SVMClassificationModelDeatil
SVMRegressionModelDeatil
modeldetail.naivebayes.
NaiveBayesModelDetail
It is difficult to get coefficients or target probabilities when logical data is absent with the model because these methods require knowledge of data by taking attribute values as arguments.
New methods:

SVMClassificationModelDetail
  • public java.util.Map getCoefficients(Object targetValue, String attrName) - returns a Map of pairs of attribute value and its coefficient associated with the specified target value
SVMRegressionModelDetail
  • public java.util.Map getCoefficients(String attrName) - returns a Map of pairs of attribute value and its coefficient
NaiveBayesModelDetail
  • public java.util.Map getPairProbabilties(attrName : String, targetValue : Object)

20
javax.datamining.association.
AssociationSettings
AssociationModel

Unify the range specification of support and confidence. Some use [0..1] and some use [0..100].  In addition, both boundary values must be allowed.
Javadoc descriptions have been changed to use [0..100] in interfaces:

AssociationModel
  • getMaxConfidence
  • getMinConfidence
AssociationSettings
  • setMinConfidence
  • setMinSupport

21 javax.datamining.association.
AssociationRule
Rule ID is necessary in preparation of apply with AR to provide the rule ID associated with the prediction. New method:
  • public in getRuleIdentifier()

22 javax.datamining.data.
CategoryMatrix
public Double getValue(Object rowCategoryValue, Object columnCategoryValue) throws JDMException

This method returns Double, but its behavior is not clear when a non-existing entry is specified. If it returns null for such entries, then it would not be able to support sparse representation of matrices. Also, it looks as though exception does not need to be thrown because it returns null for non-existing entries.

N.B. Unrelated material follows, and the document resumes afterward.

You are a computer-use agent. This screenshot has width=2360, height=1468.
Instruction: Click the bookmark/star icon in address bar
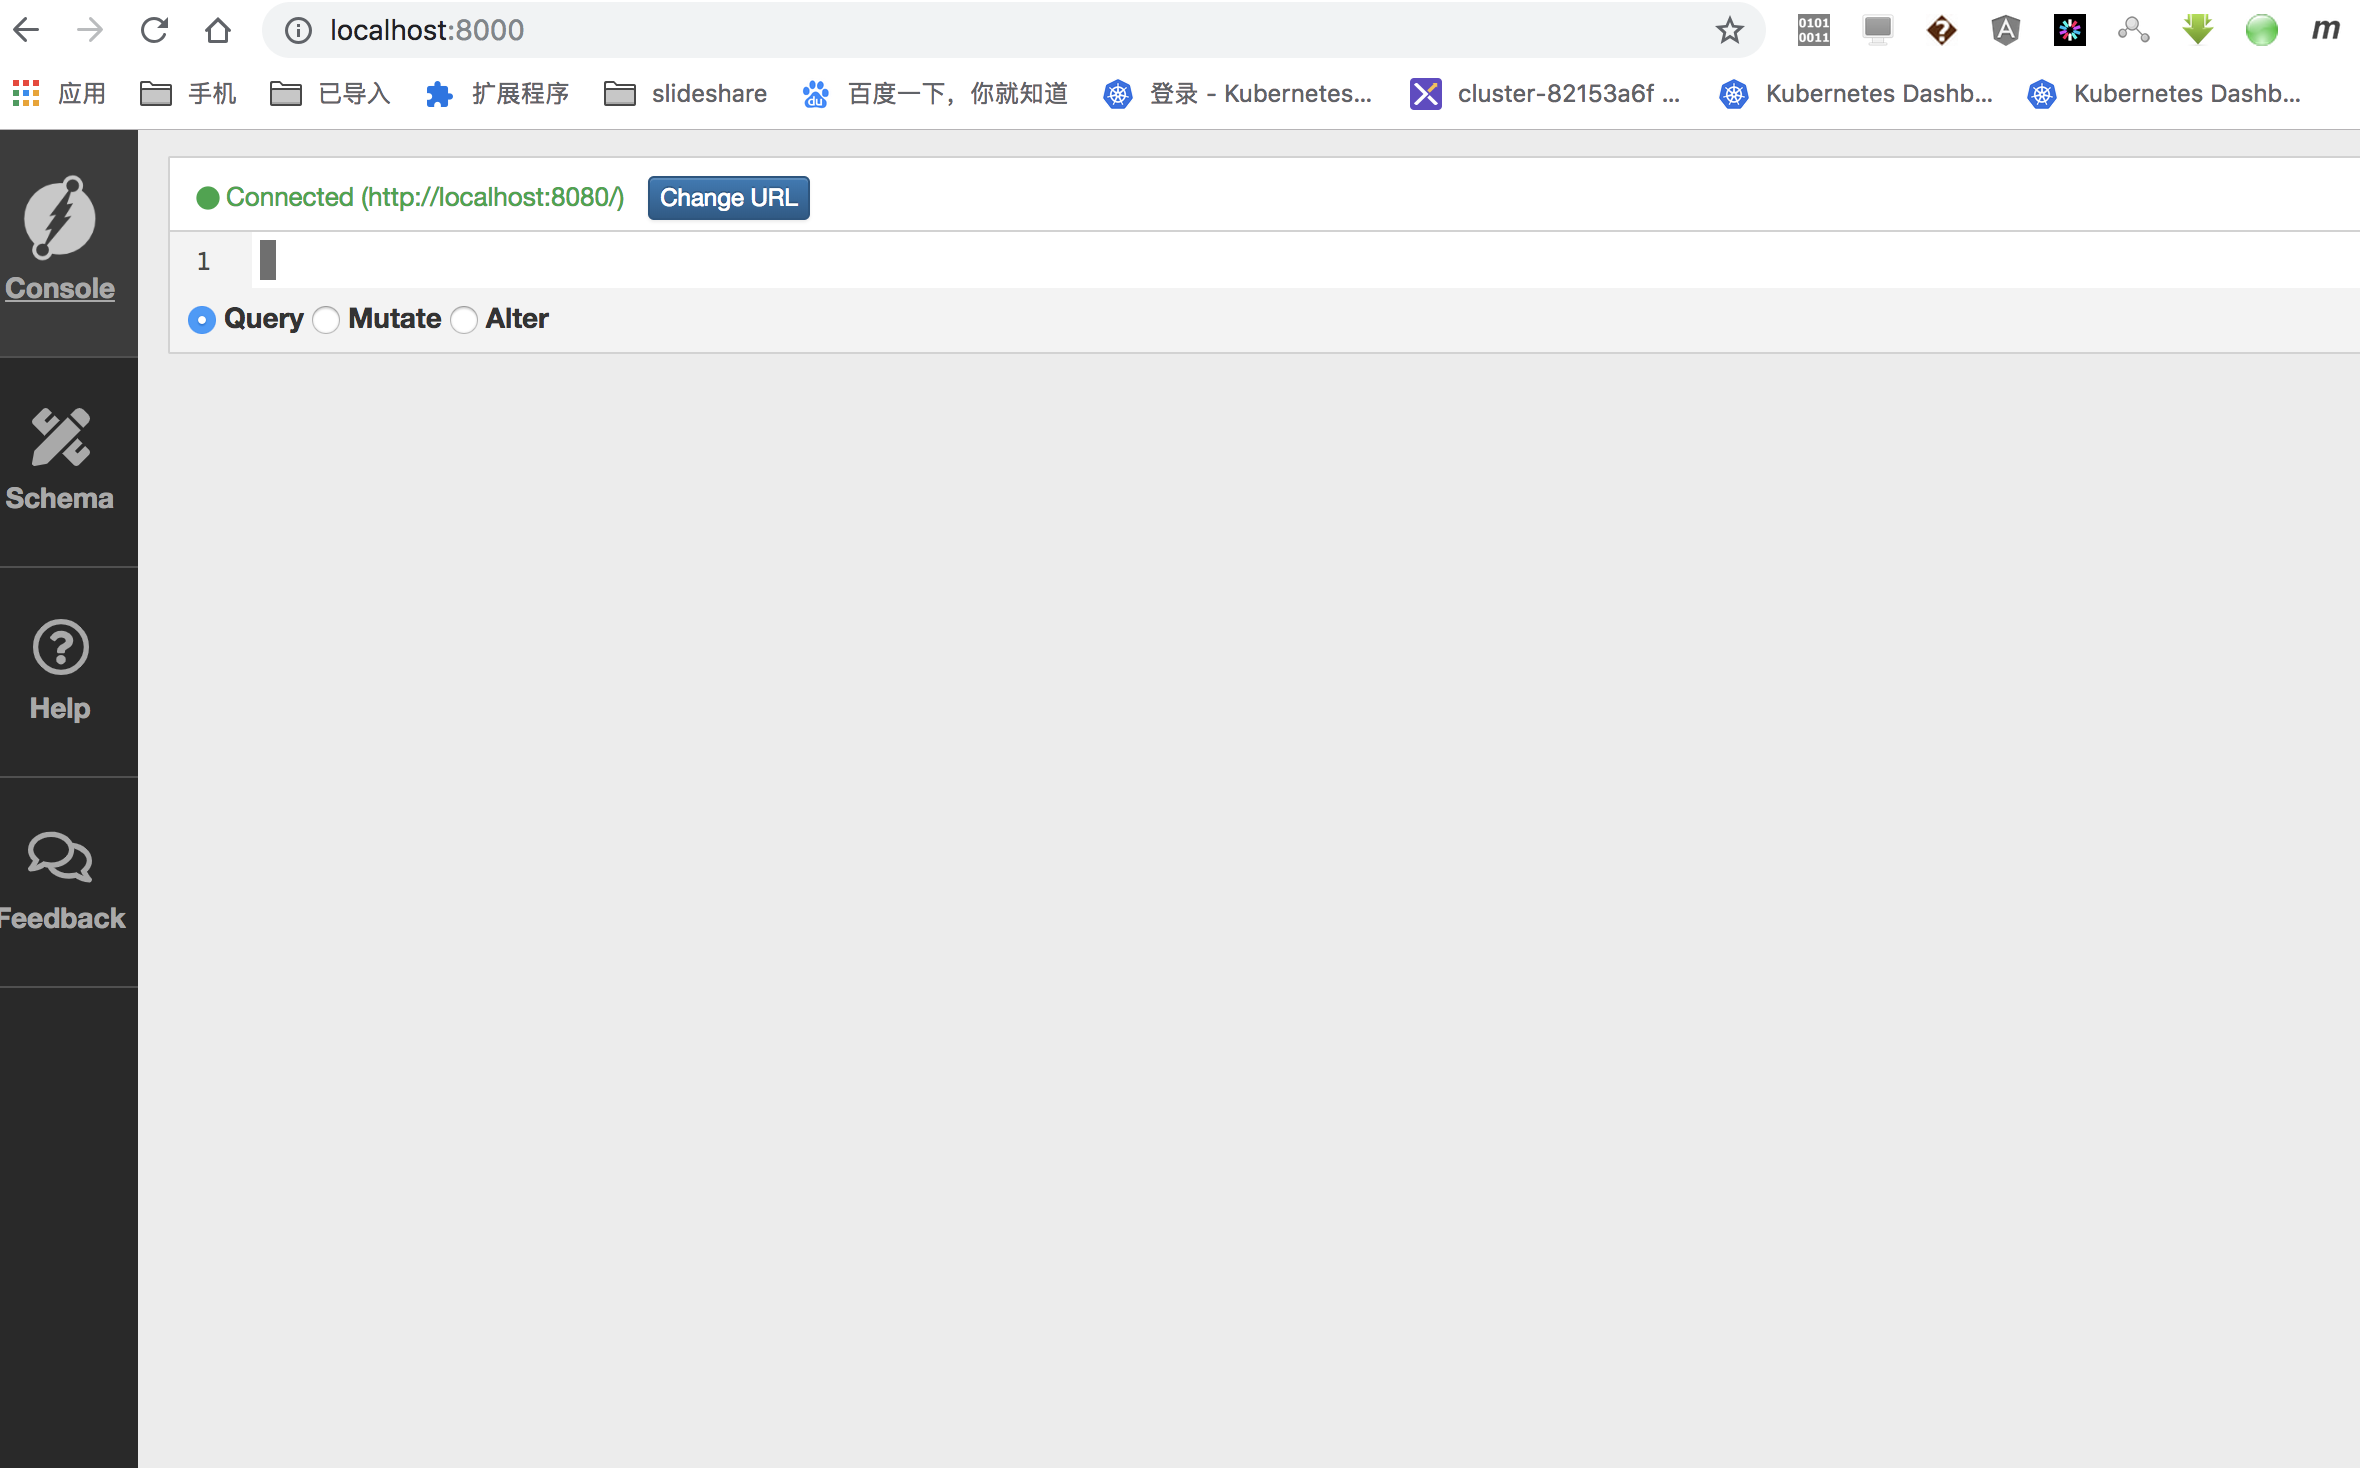(x=1729, y=29)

Need to introduce a method with a new name, such as getCellValue, since method overloading is not possible. Then, a new set method also needs to be introduced for completeness.

It is also noted that CategoryMatrix is a common super interface of three other interfaces, but they share little in common; they are tied together as a CategoryMatrix simply because they bear a name that includes Matrix.
CategoryMatrix is deprecated.
CategoryMatrix: deprecated (along with getValue method)

New methods in SimilarityMatrix
  • public double getCellValue(Object category1, Object category2)
  • public void setCellValue(Object category1, Object category2, double similarityValue)
New methods in CostMatrix:
  • public double getCellValue(Object actualTarget, Object predictedTarget)
  • public double setCellValue(Object actualTarget, Object predictedTarget, double cost)
Note: The new get methods now return the default value depending on the type of the interface if the entry does not exist, and do not throw exception. For example, CostMatrix getCellValue returns 0 for diagonal entries, even if they are not specified. The new set methods also do not throw exception because they return null if the cell is not found.

Note:
ConfusionMatrix already has a method getNumberOfPredictions that is equivalent of getCellValue.
From JDM 2.0, the two remaining methods in CategoryMatrix will be moved down to CostMatrix, ConfusionMatrix and SimilarityMatrix and CategoryMatrix  will be removed (deprecated) entirely.
23
javax.datamining.data.
PhysicalDataSet
The API does not provide a means to inspect the physical attributes based on data type or role. For example, if a physical data is created by metadata import, attributes with unsupported data type will be marked as unknown. New methods:
  • getAttributeNames(AttributeDataType dataType) : Collection
  • getAttributeNames(PhysicalAttributeRole role) : Collection
Note: These methods return a collection of attribute names.